The concurrent multiple-intervention stepped wedge design (M-SWD) is one of the most widely used variants of the SWD. We aimed to conduct power analysis for concurrent balanced (equal number of clusters in intervention groups) and imbalanced (unequal number of clusters in intervention groups) M-SWDs.

METHODS

We conducted power analysis using a simulation-based approach with cross-sectional or closed-cohort designs and examined impact of design parameters (cluster size and number of clusters) and correlation parameters (total random effects variance (TRE), cluster autocorrelation coefficient (CAC), and individual autocorrelation coefficient (IAC)) on the powers of statistical tests for treatment effects.

RESULTS

With a fixed total sample size, increasing the number of clusters improves statistical power.

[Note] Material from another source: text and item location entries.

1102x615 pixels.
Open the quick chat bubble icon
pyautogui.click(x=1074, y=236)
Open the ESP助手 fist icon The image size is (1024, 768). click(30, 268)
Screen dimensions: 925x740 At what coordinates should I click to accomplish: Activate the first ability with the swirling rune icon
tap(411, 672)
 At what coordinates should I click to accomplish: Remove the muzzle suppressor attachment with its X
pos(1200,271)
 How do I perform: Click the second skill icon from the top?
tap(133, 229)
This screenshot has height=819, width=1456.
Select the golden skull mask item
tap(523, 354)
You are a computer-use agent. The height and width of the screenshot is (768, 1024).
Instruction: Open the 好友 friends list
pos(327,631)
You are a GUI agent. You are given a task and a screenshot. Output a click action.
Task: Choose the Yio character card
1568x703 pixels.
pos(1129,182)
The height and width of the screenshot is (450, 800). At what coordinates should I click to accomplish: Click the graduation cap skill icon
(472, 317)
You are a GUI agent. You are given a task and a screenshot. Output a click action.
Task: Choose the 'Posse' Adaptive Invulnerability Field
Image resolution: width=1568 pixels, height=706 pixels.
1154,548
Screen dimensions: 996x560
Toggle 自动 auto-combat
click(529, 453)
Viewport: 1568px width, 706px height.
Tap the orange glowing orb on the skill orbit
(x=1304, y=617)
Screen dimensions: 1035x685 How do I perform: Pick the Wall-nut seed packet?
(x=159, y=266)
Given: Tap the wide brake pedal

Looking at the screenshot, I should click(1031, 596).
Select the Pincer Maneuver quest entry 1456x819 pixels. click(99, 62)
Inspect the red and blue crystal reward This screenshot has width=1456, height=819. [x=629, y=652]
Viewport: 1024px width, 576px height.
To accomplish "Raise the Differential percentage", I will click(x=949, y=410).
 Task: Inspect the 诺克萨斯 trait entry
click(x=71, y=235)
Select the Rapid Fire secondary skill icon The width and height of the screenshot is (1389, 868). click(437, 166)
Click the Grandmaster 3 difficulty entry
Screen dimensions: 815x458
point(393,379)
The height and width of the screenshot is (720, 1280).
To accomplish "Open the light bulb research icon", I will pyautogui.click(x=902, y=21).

When two treatment effects differ greatly, the concurrent imbalanced M-SWD saves sample size compared to the balanced design and powers could achieve the target value when the ratio of clusters approximates the inverse ratio of two effects. However, the allocation ratio should be no greater than 4:1. Additionally, statistical powers increased with decreasing TRE and increasing CAC and IAC. The impact of autocorrelation coefficients on powers is more pronounced when these parameters are large.

CONCLUSION

When two treatment effects differ greatly, the concurrent imbalanced M-SWD, with an allocation ratio no larger than 4:1, is a preferred design over the balanced one. For both concurrent balanced and imbalanced M-SWD, it is recommended to set large number of clusters with small cluster sizes and to carefully consider estimates of correlation parameters when designing the trial.